=== PROBLEM DESCRIPTION ===
Output exactly the lines from the one containing "Select 特定部门或工作组 radio option" through the final line of the entries below, both included, and skip the pictures.

=== RECORDS FOR THE EXERCISE ===
"""

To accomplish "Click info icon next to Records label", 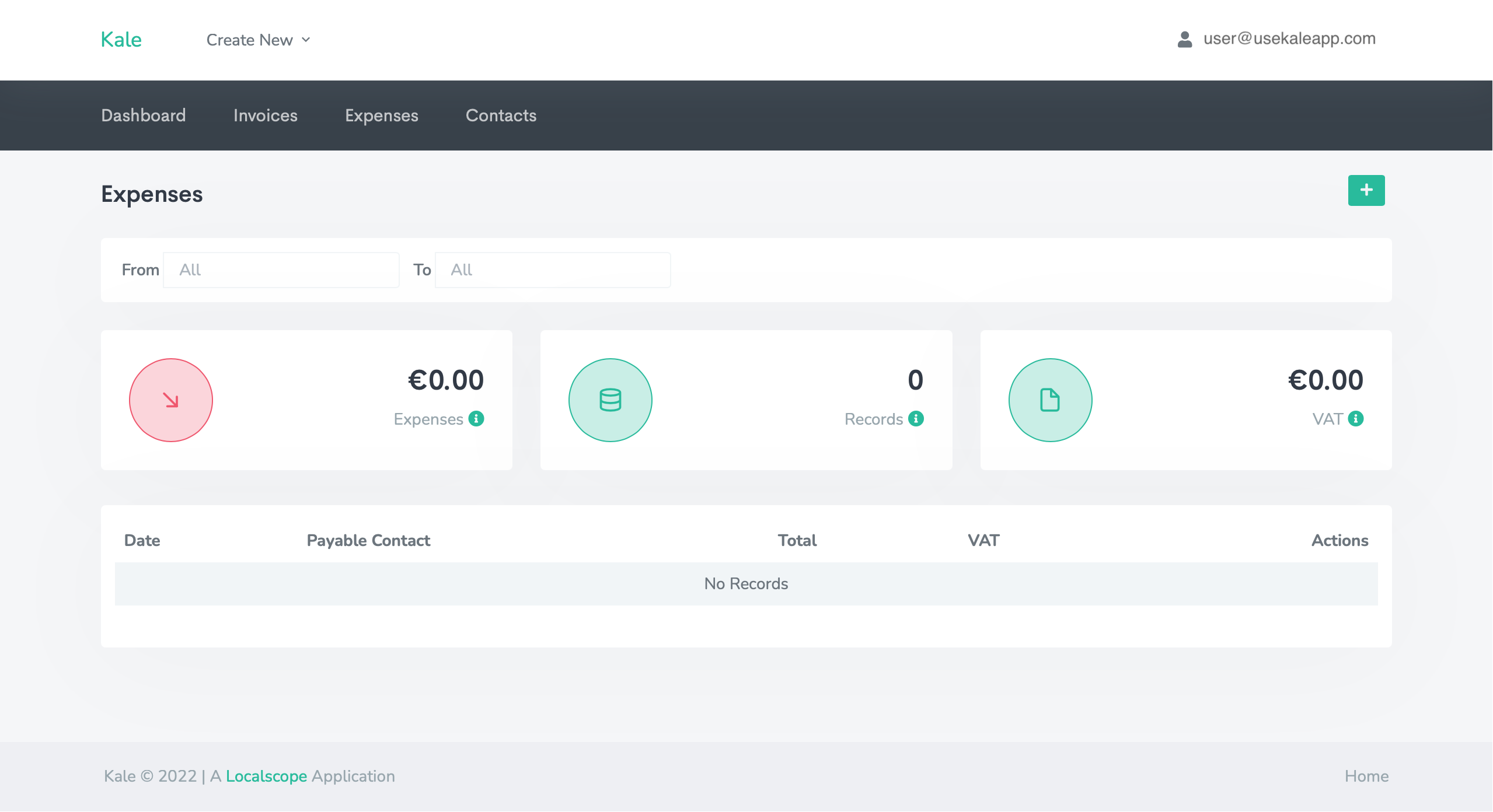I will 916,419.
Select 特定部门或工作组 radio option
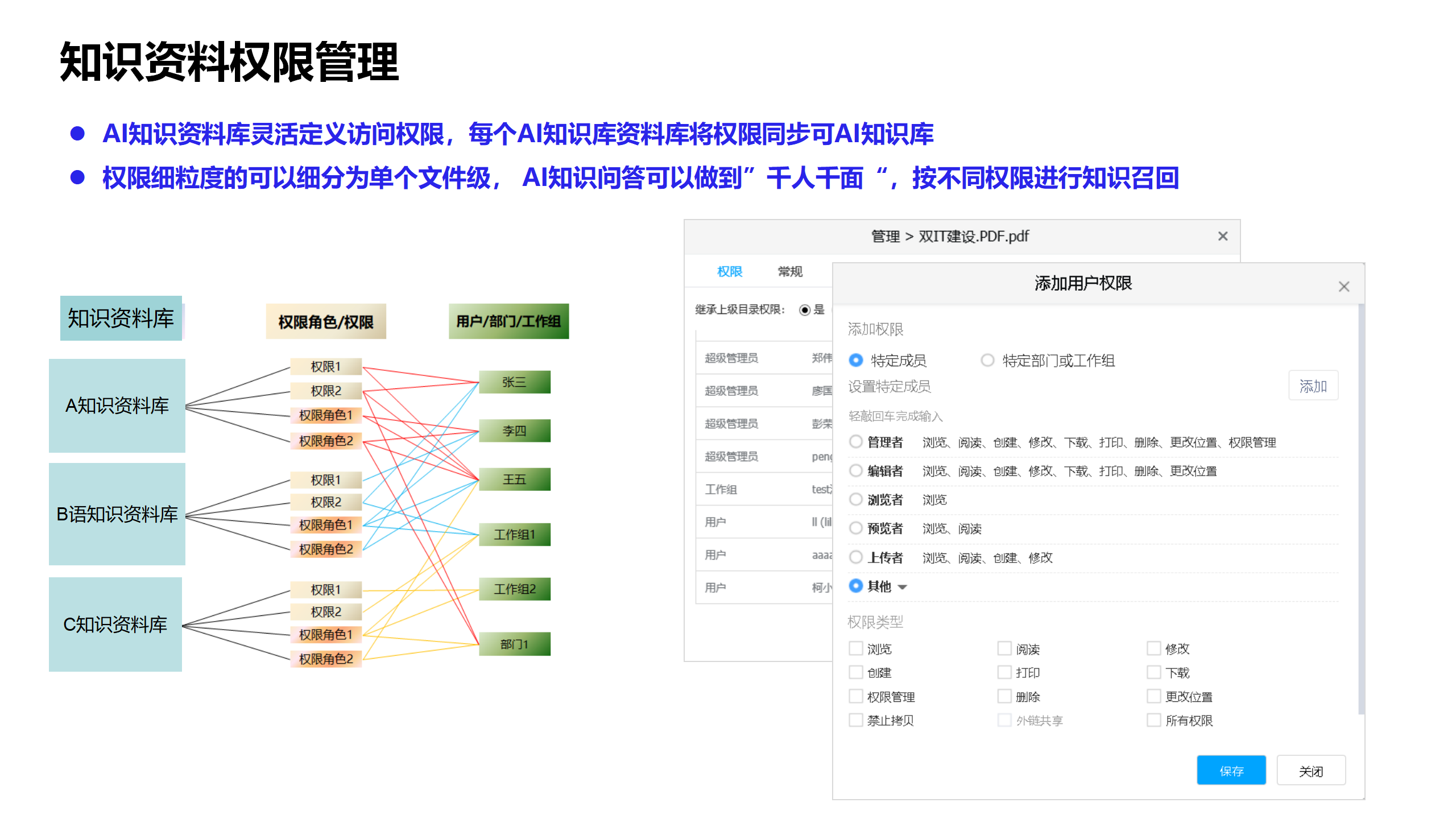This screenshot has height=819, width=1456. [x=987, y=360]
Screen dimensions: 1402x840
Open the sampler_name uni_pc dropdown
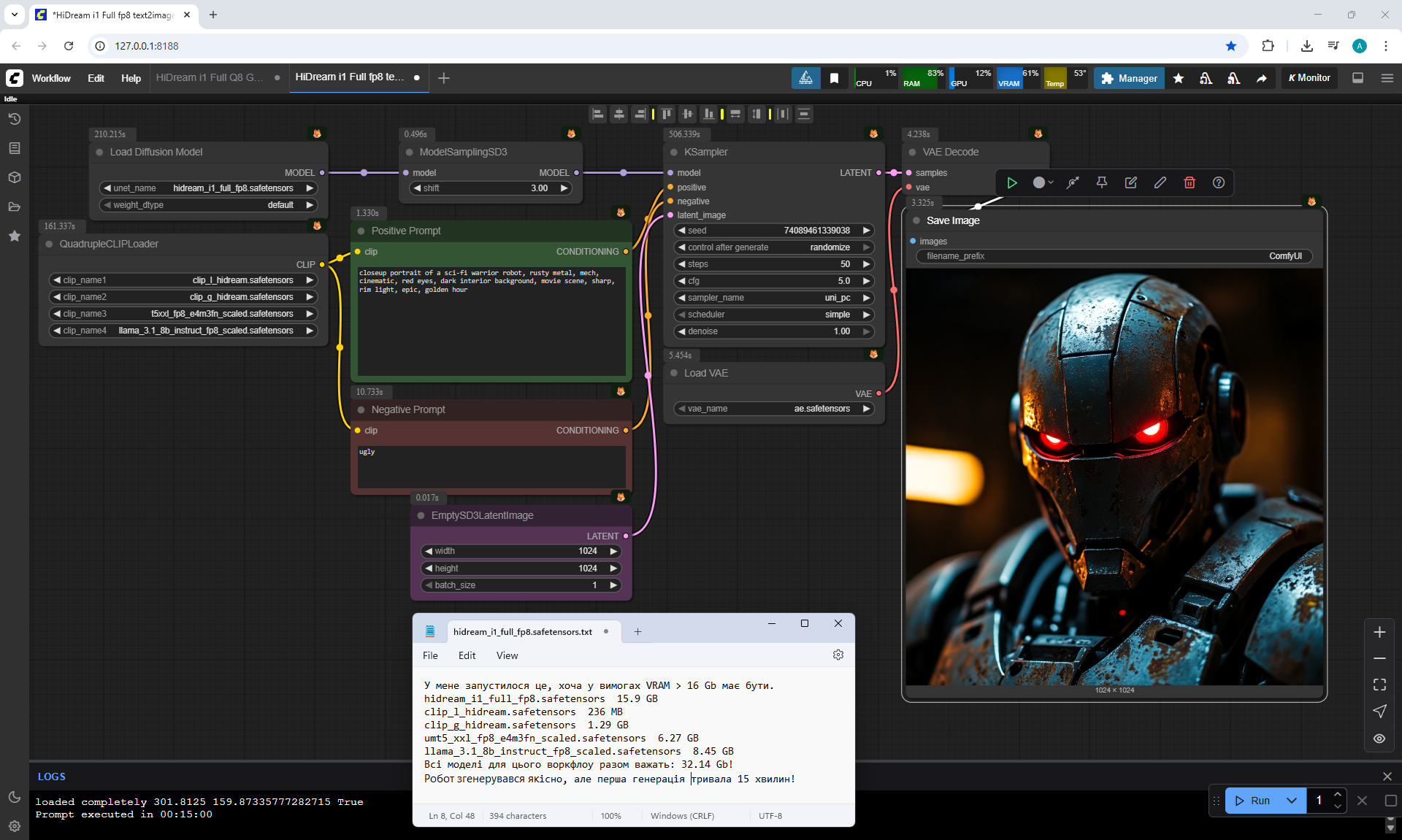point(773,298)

"""

=== RESPONSE TO THE TASK ===
Select 特定部门或工作组 radio option
This screenshot has height=819, width=1456. [x=987, y=360]
Screen dimensions: 1402x840
Open the sampler_name uni_pc dropdown
point(773,298)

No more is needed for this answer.